Input records:
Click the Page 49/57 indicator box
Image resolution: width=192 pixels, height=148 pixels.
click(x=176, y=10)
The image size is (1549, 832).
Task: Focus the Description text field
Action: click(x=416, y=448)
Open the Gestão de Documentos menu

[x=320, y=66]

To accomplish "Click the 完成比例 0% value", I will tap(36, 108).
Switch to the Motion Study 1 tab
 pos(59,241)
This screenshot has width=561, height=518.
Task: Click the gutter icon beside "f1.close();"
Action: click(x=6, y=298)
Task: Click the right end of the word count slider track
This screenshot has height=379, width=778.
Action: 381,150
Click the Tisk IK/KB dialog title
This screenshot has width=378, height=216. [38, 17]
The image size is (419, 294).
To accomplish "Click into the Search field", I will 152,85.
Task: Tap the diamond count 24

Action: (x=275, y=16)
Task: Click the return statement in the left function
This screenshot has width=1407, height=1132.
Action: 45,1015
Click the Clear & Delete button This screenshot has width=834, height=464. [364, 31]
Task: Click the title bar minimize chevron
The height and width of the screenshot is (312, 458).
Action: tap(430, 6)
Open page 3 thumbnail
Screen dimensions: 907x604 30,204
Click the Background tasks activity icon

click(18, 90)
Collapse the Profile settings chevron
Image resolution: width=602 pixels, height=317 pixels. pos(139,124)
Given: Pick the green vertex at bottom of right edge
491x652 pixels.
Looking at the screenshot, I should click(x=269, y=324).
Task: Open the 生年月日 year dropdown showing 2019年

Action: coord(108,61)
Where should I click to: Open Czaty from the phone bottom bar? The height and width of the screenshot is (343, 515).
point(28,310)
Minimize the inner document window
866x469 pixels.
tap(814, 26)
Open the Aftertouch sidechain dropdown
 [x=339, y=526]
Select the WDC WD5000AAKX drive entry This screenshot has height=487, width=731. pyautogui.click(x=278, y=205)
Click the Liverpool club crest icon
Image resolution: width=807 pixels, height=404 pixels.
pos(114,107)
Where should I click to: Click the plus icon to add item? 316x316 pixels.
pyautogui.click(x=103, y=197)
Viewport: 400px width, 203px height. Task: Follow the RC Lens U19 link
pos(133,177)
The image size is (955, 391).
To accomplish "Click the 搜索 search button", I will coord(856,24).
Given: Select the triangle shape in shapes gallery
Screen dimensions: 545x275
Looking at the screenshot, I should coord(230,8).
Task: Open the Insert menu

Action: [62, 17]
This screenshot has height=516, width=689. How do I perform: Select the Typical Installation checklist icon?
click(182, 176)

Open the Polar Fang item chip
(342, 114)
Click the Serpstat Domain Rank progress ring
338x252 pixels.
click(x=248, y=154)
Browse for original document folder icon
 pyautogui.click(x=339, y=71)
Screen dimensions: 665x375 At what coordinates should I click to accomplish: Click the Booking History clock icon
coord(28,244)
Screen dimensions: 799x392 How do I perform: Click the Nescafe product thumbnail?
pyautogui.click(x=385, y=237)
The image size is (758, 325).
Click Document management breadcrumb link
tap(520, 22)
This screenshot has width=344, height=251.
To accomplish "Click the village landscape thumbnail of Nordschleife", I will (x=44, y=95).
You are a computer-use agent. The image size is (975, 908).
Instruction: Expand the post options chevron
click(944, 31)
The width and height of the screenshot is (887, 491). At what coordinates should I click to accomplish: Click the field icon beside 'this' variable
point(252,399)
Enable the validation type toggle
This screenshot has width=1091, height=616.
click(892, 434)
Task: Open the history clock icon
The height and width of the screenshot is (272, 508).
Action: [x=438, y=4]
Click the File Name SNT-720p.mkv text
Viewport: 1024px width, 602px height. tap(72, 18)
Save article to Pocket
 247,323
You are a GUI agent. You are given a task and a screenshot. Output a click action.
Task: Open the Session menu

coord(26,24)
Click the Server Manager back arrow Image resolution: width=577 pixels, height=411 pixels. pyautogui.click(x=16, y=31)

Work required: Down to the final line, write out all of the material exactly.

Your solution:
Click the Page 49/57 indicator box
Image resolution: width=192 pixels, height=148 pixels.
click(x=176, y=10)
The image size is (1549, 832).
Task: Focus the Description text field
Action: click(x=416, y=448)
Open the Gestão de Documentos menu

[x=320, y=66]

To accomplish "Click the 完成比例 0% value", I will tap(36, 108).
Switch to the Motion Study 1 tab
 pos(59,241)
This screenshot has width=561, height=518.
Task: Click the gutter icon beside "f1.close();"
Action: click(x=6, y=298)
Task: Click the right end of the word count slider track
This screenshot has height=379, width=778.
Action: 381,150
Click the Tisk IK/KB dialog title
This screenshot has width=378, height=216. [38, 17]
The image size is (419, 294).
To accomplish "Click into the Search field", I will 152,85.
Task: Tap the diamond count 24

Action: (x=275, y=16)
Task: Click the return statement in the left function
This screenshot has width=1407, height=1132.
Action: 45,1015
Click the Clear & Delete button This screenshot has width=834, height=464. [364, 31]
Task: Click the title bar minimize chevron
The height and width of the screenshot is (312, 458).
Action: tap(430, 6)
Open page 3 thumbnail
Screen dimensions: 907x604 30,204
Click the Background tasks activity icon

click(18, 90)
Collapse the Profile settings chevron
Image resolution: width=602 pixels, height=317 pixels. pos(139,124)
Given: Pick the green vertex at bottom of right edge
491x652 pixels.
Looking at the screenshot, I should click(x=269, y=324).
Task: Open the 生年月日 year dropdown showing 2019年

Action: coord(108,61)
Where should I click to: Open Czaty from the phone bottom bar? The height and width of the screenshot is (343, 515).
point(28,310)
Minimize the inner document window
866x469 pixels.
tap(814, 26)
Open the Aftertouch sidechain dropdown
 [x=339, y=526]
Select the WDC WD5000AAKX drive entry This screenshot has height=487, width=731. pyautogui.click(x=278, y=205)
Click the Liverpool club crest icon
Image resolution: width=807 pixels, height=404 pixels.
pos(114,107)
Where should I click to: Click the plus icon to add item? 316x316 pixels.
pyautogui.click(x=103, y=197)
Viewport: 400px width, 203px height. Task: Follow the RC Lens U19 link
pos(133,177)
The image size is (955, 391).
To accomplish "Click the 搜索 search button", I will coord(856,24).
Given: Select the triangle shape in shapes gallery
Screen dimensions: 545x275
Looking at the screenshot, I should coord(230,8).
Task: Open the Insert menu

Action: [62, 17]
This screenshot has height=516, width=689. How do I perform: Select the Typical Installation checklist icon?
click(182, 176)

Open the Polar Fang item chip
(342, 114)
Click the Serpstat Domain Rank progress ring
338x252 pixels.
click(x=248, y=154)
Browse for original document folder icon
 pyautogui.click(x=339, y=71)
Screen dimensions: 665x375 At what coordinates should I click to accomplish: Click the Booking History clock icon
coord(28,244)
Screen dimensions: 799x392 How do I perform: Click the Nescafe product thumbnail?
pyautogui.click(x=385, y=237)
The image size is (758, 325).
Click Document management breadcrumb link
tap(520, 22)
This screenshot has width=344, height=251.
To accomplish "Click the village landscape thumbnail of Nordschleife", I will (x=44, y=95).
You are a computer-use agent. The image size is (975, 908).
Instruction: Expand the post options chevron
click(944, 31)
The width and height of the screenshot is (887, 491). At what coordinates should I click to accomplish: Click the field icon beside 'this' variable
point(252,399)
Enable the validation type toggle
This screenshot has width=1091, height=616.
click(892, 434)
Task: Open the history clock icon
The height and width of the screenshot is (272, 508).
Action: [x=438, y=4]
Click the File Name SNT-720p.mkv text
Viewport: 1024px width, 602px height. tap(72, 18)
Save article to Pocket
 247,323
You are a GUI agent. You are given a task and a screenshot. Output a click action.
Task: Open the Session menu

coord(26,24)
Click the Server Manager back arrow Image resolution: width=577 pixels, height=411 pixels. pyautogui.click(x=16, y=31)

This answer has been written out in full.